CI/CD Integration Patterns
All of these tools produce SARIF output, which integrates natively with GitHub Code Scanning (Advanced Security). A minimal GitHub Actions workflow:
name: IaC Security Scan
on: [pull_request]
jobs:
checkov:
runs-on: ubuntu-latest
steps:
- uses: actions/checkout@v4
- name: Run Checkov
uses: bridgecrewio/checkov-action@master
with:
directory: terraform/
output_format: sarif
output_file_path: results.sarif
soft_fail: true
- name: Upload to GitHub Code Scanning
uses: github/codeql-action/upload-sarif@v3
with:
sarif_file: results.sarif
For GitLab CI, use the SAST report artifact type; most tools produce a compatible format with a single flag.
A practical pipeline strategy: run a fast scanner (Trivy or tfsec) on every commit for immediate feedback, and run Checkov or KICS on pull requests for deeper analysis with compliance reporting. This avoids adding 60+ seconds to every push while still catching the things that matter before merge.
Recommendations by Use Case
Solo developer or small startup (under 10 engineers): Start with Checkov. It is free, has the best coverage for Terraform and CloudFormation, and the GitHub Action is a three-line addition to any existing workflow. Add Trivy if you are also building container images.
Mid-size team that uses Kubernetes heavily: Trivy gives you a single tool across containers, manifests, and IaC. Its Kubernetes cluster scanning mode (not just manifest files) is a capability that none of the other tools in this comparison match.
Organization with Ansible, Pulumi, or Databricks infrastructure: KICS is the only open-source tool with first-class support for this breadth of IaC formats. Its Rego query language also integrates well with existing OPA investments.
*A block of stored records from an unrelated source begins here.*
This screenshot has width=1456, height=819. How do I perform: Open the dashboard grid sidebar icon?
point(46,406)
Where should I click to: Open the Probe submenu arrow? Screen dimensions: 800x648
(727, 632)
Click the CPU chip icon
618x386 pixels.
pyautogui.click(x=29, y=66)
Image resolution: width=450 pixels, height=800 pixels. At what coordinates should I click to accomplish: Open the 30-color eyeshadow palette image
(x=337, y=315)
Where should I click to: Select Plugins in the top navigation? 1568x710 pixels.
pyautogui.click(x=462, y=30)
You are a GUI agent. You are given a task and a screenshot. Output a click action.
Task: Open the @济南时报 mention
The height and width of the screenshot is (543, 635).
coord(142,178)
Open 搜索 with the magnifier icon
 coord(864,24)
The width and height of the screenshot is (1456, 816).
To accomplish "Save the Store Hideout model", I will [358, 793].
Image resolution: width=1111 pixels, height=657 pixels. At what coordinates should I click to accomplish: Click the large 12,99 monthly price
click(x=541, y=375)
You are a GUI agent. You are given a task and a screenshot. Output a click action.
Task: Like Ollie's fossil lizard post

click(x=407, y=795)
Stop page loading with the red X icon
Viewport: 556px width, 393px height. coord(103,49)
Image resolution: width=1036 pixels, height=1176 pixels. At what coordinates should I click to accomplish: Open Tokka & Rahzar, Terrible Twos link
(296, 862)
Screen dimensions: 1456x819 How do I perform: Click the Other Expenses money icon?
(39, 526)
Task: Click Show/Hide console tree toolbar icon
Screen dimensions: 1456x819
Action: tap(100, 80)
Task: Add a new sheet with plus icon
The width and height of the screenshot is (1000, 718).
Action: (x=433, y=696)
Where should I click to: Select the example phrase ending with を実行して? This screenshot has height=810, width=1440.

Teams with developer-owned IaC who need buy-in: Snyk IaC’s IDE integration and PR commenting experience reduce the friction of making developers responsible for fixing their own misconfigurations. The free tier is viable for teams up to about 5 developers with moderate scan volumes.
Enterprise with compliance requirements (PCI-DSS, HIPAA, SOC 2): Run Checkov for depth on AWS/Azure/GCP Terraform, and supplement with KICS for its richer compliance reporting output formats. Both tools include compliance framework mappings out of the box.
Teams migrating off tfsec: Move to Trivy. The migration is a one-line change to most pipeline configurations, the rules are identical, and you gain IaC coverage for non-Terraform formats in the same step.